Belediye seçimleriyle birlikte, kamunun (merkezi ve yerel yönetimlerin) istihdamı artırarak işsizliği düşürme fikri herkesçe benimsendi. AKP, “Kamuda veya özel sektörde yeni istihdam yaratarak, bu yıl içinde 2.5 milyon işsize iş bulacağız” diyerek “açık artırma” rekoru kırdı. Pek tabii bunu, açıkça söylemese de, yerel seçimleri kazanması şartına bağladı. “Madem ki seçim kazanmak siyasetin ilk hedefidir” diyen muhalefet cephesi lideri CHP de “yerel yönetimlerin” istihdamı artırarak işsizliğe çare olacağı vaadini seçim manifestosuna ekledi. Yerel seçimler, merkezi hükümet değişikliğine yol açmayacağı için, CHP’nin vaatleri daha sınırlı kaldı. Ama görüldü ki artık, “kamuda çalışanların sayısını artırarak işsizliği azaltmak” tüm partilerin ortak ekonomi politikası olmuştur.

NAIRU

İktisatçıları uzun zamandır meşgul eden ikircikli konuların başında “işsizlik ile enflasyon” ilişkisi gelir. Bir tahterevallinin bir ucuna “işsizlik”, diğer ucuna “enflasyon” konsa, biri inerken diğerinin çıkması mantıken şarttır. Her ne kadar ekonomide sebep sonuç ilişkileri bu kadar “doğrusal” değilse de yine de enflasyonla mücadele ederken bu benzetme akılda tutulmalıdır. Ağır sıklet iktisatçılardan Nobel Ödüllü Modigliani’nin (1918-2003) aklına her ülkede “Doğal işsizlik oranı diye bir şey olmalıdır” fikri takılmış. Bunun üzerine enflasyonu ivmelemeden ulaşılabilecek “en düşük” işsizlik oranı kavramını geliştirmiş. Buna da NAIRU (non-accelerating inflation rate of unemployment) adını vermiş. Ampirik kanıtlar, bu oranın her ülke için farklı da olsa, her zaman ve her yerde mevcut olduğunu gösteriyor. Ayrıca bu oran, aynı ülke için değişik dönemlerde farklı da olabiliyor. NAIRU’yu, ülkenin ekonomik, sosyal ve siyasal yapısı ile halkın tercihleri belirliyor. Mesela aynı enflasyon düzeyinde Almanya veya ABD’deki NAIRU oranı İspanya’dan ve Fransa’dan her zaman daha düşük oluyor.

TÜRKİYE’DE NAIRU VE POLİTİKA AÇMAZI

2018 yılında devalüasyon tarafından tetiklenen bir enflasyon fırtınasına yakalandık.
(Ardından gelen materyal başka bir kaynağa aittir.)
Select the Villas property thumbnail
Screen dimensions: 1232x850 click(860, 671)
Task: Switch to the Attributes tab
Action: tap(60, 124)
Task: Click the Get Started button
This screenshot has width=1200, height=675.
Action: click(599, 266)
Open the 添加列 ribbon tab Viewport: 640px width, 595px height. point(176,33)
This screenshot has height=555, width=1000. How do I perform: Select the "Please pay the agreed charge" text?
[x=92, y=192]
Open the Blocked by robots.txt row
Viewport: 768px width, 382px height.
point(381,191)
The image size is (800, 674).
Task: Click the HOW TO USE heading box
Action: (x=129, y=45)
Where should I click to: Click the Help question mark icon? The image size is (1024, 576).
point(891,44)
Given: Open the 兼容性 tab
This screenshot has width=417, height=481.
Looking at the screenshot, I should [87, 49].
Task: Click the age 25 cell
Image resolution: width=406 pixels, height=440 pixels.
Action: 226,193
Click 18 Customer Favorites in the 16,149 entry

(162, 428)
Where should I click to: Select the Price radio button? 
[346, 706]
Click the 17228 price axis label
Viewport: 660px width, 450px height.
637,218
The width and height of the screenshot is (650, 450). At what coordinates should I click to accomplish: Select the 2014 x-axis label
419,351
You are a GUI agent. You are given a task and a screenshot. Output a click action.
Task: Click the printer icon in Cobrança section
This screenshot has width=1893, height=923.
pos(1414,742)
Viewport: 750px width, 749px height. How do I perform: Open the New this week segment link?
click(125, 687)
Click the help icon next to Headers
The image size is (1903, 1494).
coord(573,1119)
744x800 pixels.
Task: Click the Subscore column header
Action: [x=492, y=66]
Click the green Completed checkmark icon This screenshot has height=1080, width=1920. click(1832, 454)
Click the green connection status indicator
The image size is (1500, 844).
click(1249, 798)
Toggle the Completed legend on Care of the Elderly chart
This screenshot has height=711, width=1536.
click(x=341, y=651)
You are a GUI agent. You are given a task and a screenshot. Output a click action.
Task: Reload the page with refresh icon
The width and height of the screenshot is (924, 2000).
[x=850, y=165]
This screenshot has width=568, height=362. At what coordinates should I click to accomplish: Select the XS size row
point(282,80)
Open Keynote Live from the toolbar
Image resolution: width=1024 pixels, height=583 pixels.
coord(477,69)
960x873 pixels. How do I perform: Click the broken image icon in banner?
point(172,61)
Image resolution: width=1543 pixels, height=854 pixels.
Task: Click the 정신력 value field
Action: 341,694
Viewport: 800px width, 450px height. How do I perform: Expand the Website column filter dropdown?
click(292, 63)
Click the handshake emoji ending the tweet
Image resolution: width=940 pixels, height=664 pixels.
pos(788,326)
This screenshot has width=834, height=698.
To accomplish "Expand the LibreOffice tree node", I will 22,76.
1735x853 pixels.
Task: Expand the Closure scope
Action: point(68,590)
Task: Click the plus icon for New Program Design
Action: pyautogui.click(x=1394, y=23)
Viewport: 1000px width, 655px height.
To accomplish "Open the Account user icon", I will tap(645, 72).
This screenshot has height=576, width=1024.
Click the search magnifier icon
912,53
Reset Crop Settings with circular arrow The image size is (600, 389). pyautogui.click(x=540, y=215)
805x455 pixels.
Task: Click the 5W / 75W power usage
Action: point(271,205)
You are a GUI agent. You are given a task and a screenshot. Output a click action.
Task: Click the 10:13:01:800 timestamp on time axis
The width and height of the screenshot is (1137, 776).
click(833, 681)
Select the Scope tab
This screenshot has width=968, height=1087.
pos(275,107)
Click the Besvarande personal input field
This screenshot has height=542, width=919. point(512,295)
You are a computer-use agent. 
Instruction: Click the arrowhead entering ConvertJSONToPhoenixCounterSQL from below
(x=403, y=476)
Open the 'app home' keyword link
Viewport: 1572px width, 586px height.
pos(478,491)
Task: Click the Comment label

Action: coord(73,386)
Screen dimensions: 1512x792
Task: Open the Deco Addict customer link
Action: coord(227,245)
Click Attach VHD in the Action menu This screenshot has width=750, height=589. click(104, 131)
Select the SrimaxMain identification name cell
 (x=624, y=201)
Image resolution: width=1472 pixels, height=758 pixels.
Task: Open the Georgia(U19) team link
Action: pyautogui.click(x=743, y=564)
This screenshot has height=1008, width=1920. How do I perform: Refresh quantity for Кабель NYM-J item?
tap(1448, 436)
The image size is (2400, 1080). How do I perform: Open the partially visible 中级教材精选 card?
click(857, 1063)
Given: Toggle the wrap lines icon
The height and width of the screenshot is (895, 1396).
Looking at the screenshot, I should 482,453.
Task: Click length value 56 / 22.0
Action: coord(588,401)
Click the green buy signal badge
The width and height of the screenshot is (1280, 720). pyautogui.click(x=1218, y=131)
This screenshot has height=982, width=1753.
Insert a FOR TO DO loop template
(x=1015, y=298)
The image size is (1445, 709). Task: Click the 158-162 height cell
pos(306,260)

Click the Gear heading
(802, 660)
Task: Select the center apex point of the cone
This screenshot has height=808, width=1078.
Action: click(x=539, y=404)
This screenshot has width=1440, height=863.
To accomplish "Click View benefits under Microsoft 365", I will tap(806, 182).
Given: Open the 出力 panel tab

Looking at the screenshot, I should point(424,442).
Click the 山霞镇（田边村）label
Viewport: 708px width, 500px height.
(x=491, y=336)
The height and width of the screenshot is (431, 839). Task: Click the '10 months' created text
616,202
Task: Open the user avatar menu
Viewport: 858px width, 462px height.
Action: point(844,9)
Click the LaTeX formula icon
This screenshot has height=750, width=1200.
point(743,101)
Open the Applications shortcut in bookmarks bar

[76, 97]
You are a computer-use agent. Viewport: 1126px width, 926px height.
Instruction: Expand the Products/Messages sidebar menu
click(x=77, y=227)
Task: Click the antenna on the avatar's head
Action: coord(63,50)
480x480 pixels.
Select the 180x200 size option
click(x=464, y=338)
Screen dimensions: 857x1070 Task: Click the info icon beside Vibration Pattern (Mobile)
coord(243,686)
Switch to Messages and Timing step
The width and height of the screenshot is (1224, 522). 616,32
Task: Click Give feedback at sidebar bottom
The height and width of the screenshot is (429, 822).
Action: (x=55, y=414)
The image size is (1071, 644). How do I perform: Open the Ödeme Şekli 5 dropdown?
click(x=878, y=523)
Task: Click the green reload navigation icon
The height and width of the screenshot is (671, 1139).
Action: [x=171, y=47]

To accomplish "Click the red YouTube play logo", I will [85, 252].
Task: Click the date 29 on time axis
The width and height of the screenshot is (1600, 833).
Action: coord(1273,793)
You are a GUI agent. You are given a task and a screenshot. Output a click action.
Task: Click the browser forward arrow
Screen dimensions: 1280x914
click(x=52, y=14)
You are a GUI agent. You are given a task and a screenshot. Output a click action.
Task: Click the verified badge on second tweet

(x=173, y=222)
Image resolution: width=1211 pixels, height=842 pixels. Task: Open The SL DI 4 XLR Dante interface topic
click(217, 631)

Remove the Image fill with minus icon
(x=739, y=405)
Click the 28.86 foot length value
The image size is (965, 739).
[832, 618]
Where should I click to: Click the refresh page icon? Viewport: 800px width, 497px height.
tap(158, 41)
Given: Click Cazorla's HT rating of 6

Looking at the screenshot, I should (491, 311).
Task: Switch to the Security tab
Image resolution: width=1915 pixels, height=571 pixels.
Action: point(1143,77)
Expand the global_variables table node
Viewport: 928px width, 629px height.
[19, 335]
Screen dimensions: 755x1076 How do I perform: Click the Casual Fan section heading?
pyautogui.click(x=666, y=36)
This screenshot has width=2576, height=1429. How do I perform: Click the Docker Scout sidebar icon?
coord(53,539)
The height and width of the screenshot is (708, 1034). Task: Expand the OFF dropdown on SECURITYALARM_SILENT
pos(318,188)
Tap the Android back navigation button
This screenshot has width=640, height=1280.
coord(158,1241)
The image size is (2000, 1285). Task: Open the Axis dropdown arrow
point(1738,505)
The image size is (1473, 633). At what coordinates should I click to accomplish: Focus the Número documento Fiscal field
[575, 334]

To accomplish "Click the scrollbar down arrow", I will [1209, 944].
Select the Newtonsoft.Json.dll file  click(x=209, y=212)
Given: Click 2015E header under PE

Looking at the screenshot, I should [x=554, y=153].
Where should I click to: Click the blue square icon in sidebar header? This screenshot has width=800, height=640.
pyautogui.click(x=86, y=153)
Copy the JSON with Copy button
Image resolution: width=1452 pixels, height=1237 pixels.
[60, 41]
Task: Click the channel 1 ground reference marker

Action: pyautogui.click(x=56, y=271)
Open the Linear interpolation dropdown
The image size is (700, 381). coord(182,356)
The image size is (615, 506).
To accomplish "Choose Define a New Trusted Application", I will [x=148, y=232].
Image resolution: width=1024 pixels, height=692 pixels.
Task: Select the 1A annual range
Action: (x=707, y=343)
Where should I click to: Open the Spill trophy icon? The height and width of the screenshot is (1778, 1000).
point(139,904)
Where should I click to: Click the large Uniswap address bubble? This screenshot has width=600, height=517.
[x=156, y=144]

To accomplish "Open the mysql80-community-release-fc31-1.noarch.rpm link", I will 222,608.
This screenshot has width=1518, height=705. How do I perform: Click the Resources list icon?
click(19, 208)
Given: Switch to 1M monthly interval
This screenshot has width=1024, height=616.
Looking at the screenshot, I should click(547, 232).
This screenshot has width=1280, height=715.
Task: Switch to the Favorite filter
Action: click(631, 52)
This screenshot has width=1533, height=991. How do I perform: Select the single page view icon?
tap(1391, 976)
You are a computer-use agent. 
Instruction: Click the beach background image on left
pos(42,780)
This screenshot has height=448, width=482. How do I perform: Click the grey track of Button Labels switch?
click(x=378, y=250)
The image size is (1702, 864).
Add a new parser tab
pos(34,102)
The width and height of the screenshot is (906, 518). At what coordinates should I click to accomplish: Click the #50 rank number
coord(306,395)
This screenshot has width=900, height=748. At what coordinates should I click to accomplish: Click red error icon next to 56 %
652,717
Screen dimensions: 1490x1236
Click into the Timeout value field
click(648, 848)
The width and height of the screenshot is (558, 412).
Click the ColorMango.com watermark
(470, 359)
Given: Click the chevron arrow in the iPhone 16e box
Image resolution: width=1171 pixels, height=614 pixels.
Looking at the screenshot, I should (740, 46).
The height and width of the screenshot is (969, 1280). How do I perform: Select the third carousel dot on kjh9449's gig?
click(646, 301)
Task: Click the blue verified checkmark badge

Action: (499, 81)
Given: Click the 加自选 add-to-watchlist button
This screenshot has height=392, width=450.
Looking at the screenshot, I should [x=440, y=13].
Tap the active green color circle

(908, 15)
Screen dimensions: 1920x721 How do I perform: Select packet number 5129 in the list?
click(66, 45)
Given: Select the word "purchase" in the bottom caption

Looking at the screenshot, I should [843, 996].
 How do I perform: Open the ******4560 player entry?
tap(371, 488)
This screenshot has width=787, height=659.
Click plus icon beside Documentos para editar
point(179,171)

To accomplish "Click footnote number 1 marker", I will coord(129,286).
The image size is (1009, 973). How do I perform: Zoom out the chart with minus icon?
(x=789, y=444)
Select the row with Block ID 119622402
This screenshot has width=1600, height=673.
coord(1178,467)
TL faizi yükseltilerek devalüasyon ve bundan doğan enflasyon artışı durduruldu. Ama hem yüksek TL faizi hem de yükselmiş döviz fiyatı yüzünden ekonomi durgunluğa girdi. Yani milli gelir gerilerken işsizlik arttı. “Durgunluk NAIRU’yu yükseltti”. Bu ortamda işsizliği, milli gelir büyümesi başlamadan, kamu istihdamını artırma yoluyla düşürmeye çalışmak enflasyonla mücadeleyi zorlaştıracaktır. İşin ilginci, Türkiye’nin, vatandaşı işsizlikten yakınırken, kendi yurdunda işsiz kalmışların iş bulmak için kapağı attıkları bir ülke olmasıdır. Bunu da bi düşünün bakalım!

Son söz: Kimsenin yanlışını bulamadığı şey, doğru olmaz.